Si bien se mira, es una literatura honesta. Lo que ves, es lo que hay. Y hay mucho. Tanto como cabe en la vida de esta querible artista que ha vivido lo suyo. Chejfec se propone cronicar esa vida, sin dejar de lado algunas de las vidas que van apareciendo y que a veces poco y nada tienen que ver con la primera. La vieja está sola, en realidad, pero sola con su arte, para el cual vive. Tiene mucho para contar, pero está sola. La aparición del cronista Chejfec es una suerte. Es más, cuando se enteró, Baroni, de 72 años, dijo que no pondría reparos a la propuesta de Chejfec de escribir sobre ella, sino todo lo contrario: era motivo de felicidad que un argentino escribiera un libro sobre ella y su arte, sobre su vida, sus penas, sus ocurrencias… como por ejemplo festejar su propia muerte de tanto en tanto… Sufre ataques de catalepsia y fue velada como muerta en un par de ocasiones, incluso ha fabricado su propia urna, que es una de las obras que adornan su casa, pero por más interesante o llamativo que sean cosas como estas, que las hay a montones, Chejfec aclara que la “novela no busca despejar la ignorancia o lo desconocido alrededor de Baroni; se remite más bien a presentarla”. Otro ejemplo de honestidad artística.
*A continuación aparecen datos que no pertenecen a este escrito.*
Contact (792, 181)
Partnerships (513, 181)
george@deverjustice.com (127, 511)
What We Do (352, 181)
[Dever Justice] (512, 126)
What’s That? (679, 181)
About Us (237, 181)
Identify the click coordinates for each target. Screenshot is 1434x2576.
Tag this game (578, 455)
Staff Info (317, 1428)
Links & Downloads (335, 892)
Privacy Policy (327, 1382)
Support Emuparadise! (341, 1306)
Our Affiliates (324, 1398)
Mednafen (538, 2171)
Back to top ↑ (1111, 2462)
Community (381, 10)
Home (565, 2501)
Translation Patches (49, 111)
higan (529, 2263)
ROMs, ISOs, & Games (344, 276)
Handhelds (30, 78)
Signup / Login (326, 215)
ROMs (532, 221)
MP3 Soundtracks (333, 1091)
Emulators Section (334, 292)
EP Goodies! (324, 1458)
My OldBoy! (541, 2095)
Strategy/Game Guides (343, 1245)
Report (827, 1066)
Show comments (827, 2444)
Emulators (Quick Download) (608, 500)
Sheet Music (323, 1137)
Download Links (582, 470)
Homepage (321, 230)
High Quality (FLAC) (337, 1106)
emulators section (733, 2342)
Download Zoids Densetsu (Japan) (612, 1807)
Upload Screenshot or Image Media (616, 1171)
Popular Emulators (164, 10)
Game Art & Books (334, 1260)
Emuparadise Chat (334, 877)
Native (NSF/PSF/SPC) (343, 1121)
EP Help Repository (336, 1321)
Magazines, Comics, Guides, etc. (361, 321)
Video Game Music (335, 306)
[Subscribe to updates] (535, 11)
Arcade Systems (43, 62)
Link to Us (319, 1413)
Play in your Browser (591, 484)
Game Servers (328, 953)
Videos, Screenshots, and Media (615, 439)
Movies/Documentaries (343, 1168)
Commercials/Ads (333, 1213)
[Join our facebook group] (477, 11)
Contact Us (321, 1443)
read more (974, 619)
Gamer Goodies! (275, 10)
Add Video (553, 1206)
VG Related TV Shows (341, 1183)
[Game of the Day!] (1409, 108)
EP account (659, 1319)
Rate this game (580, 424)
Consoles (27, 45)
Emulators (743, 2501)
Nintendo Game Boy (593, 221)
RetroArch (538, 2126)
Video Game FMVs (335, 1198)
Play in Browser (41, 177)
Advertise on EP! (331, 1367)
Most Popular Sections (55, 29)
Creo que con esto Chejfec deja en claro dos cosas: previene al lector de que es probable que no encuentre nada que lo entusiasme y algo más, esto de verdad interesante y que incluso puede servir como consejo para escritores primerizos: no importa lo que se cuente, sino cómo. Y cuánto.

Como Sebald, Chejfec revisa vidas, a partir de la vida de una artista llena de historias, un personaje riquísimo, y las va poniendo en papel, engarzadas unas con otras por obra y gracia de la capacidad enloquecida y enloquecedora que le da su enfermedad literaria. Así como a los locos en sus peores momentos les sobrevienen fuerzas inhumanas, que nadie puede detener, así de desbocada es la prosa de Chejfec, así de enloquecida, así de imparable.
A veces entusiasma, a veces conquista, como todo profesor ensimismado en su trabajo que de tanto hablar y hablar termina diciendo algo que hace que los alumnos le claven los ojos, con atención devota, y se nutran, y hasta se diviertan. Esos momentos de dicha son raros en un aula con un profesor así, pero los hay… aunque la mayor parte del tiempo el profesor siga hablando para sí nomás. Y siga.